Hoje o monitoramento de presos se mantém no Paraná graças a outra empresa, a Spacecom. Por meio de liminares, o Tribunal de Justiça autorizou o governo do estado a contratá-la em caráter emergencial. A medida cautelar mais recente, concedida no último dia 13, prorrogou por três meses o acordo com a Spacecom, que cobra 148 reais por tornozeleira em operação. Dos pouco mais de 11 mil aparelhos em funcionamento no Paraná, 10,3 mil são dessa empresa. O imbróglio judicial envolve, ainda, uma decisão do Tribunal de Contas do Estado, que, em novembro de 2020, anulou a licitação de 2018 vencida pela Show, por falhas no edital. A fornecedora recorreu.
A Spacecom atua no Paraná desde quando o sistema de monitoramento eletrônico foi implantado por lá, quase sete anos atrás. Vencedora da licitação anterior, de 2014, a empresa renovou o contrato por cinco vezes, o máximo permitido.
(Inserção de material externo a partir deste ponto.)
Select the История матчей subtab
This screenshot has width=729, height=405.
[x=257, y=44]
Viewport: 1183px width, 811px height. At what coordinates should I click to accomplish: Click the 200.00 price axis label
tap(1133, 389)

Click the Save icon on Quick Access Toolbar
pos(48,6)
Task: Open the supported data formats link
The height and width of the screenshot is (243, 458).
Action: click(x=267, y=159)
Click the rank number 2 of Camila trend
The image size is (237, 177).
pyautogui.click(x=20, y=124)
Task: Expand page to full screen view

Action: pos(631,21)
Mesmo assim, não escapou de questionamentos. Em 2019, chegou a responder a uma sindicância instaurada pelo governo paranaense, que alegou descumprimento de cláusulas do contrato. A Secretaria de Estado da Segurança Pública e o Depen-PR não informaram o resultado do processo.
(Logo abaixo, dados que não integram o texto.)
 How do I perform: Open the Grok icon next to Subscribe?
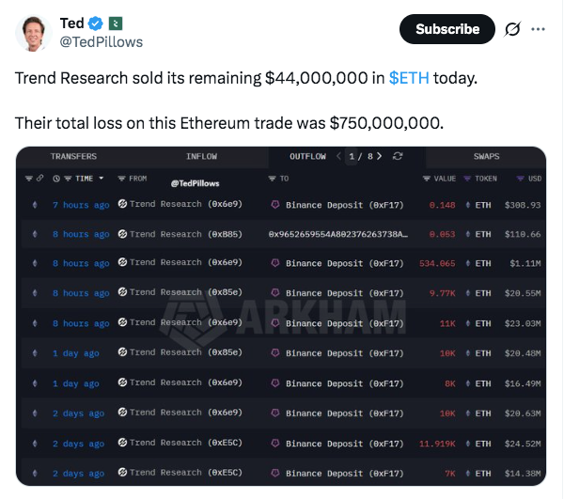click(x=512, y=29)
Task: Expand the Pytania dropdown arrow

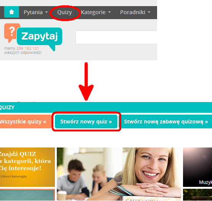Action: (x=47, y=12)
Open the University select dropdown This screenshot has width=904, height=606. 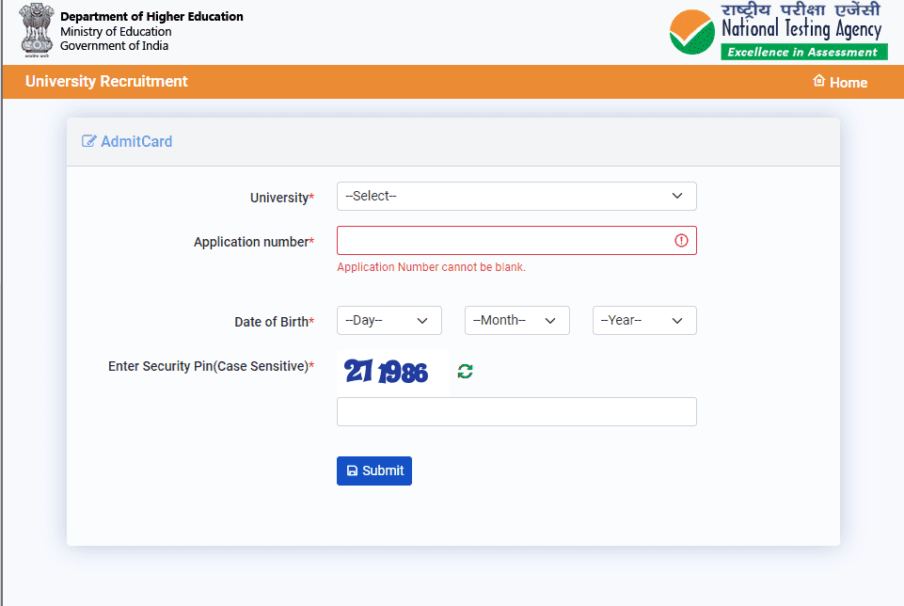(516, 196)
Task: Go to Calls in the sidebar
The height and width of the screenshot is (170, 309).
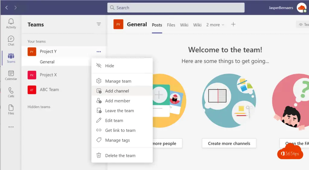Action: (11, 92)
Em 22 de novembro de 2019, seis dias depois de ter sido preso por posse de arma de fogo, Gabriel Juventino Barboza passou a ser monitorado por uma tornozeleira da Spacecom. Em 18 de dezembro, retornou à prisão – agora preventivamente –, sob a acusação de violar as regras do monitoramento. A defesa recorreu em 20 de março de 2020 e ele voltou às ruas, de novo com tornozeleira. A liberdade monitorada, no entanto, não durou muito: em 31 de agosto, Barboza foi preso mais uma vez, depois de a Justiça aceitar os argumentos do Ministério Público de que ele continuava violando o monitoramento reiteradamente. Desde então, o rapaz de 25 anos permanece atrás das grades.
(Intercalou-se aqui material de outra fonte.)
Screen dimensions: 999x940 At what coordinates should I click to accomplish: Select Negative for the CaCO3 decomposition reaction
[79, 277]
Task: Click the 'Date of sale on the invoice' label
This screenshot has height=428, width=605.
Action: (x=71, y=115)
A defesa de Barboza analisou o histórico das violações registradas pela Spacecom. Uma das faltas teria ocorrido no dia 19 de março, quando o jovem ainda estava preso e, portanto, sem tornozeleira. O advogado André Luiz Aguiar também aponta que o equipamento passou a indicar como novas algumas violações que já tinham sido reportadas. Outro problema levantado é que a residência de Barboza pode estar localizada numa “área de sombra”, onde o sinal das operadoras oscila ou aonde nem mesmo chega, o que pode gerar erros de registro.
A Spacecom afirma que não teve acesso aos dados do caso em questão, mas diz que o sistema registra corretamente cada violação e a associa apenas a uma data e uma hora. Mesmo quando as faltas ocorrem num dia e se estendem até o dia seguinte, o tempo das violações não são computados em duplicidade.
A piauí tentou ouvir a Secretaria de Estado da Segurança Pública e o Depen-PR, mas os órgãos não indicaram ninguém para entrevista. Tampouco responderam aos questionamentos enviados por e-mail. Um agente penitenciário que trabalha num dos Postos de Atendimento ao Monitorado (PAM), onde as tornozeleiras são instaladas nos presos, definiu a migração da Spacecom para a Show como “uma bagunça”. Num relatório anexado pela PGE aos processos, diversos PAMs apontam problemas técnicos na colocação das tornozeleiras e falta de assessoria por parte das operadoras. “Existe uma preocupação grande entre nós. Se chega uma ordem da Justiça para botar um número xis de tornozeleiras, podemos responder por crime de responsabilidade se não fizermos a instalação direito. Eu diria que o sistema está em risco”, afirmou o agente, sob condição de anonimato. “Queríamos ter a chance de realizar nosso trabalho sem as falhas básicas que vêm ocorrendo.”
* Reportagem atualizada às 12:48 do dia 26/01 para incluir posicionamento enviado pela Casa Civil do Paraná.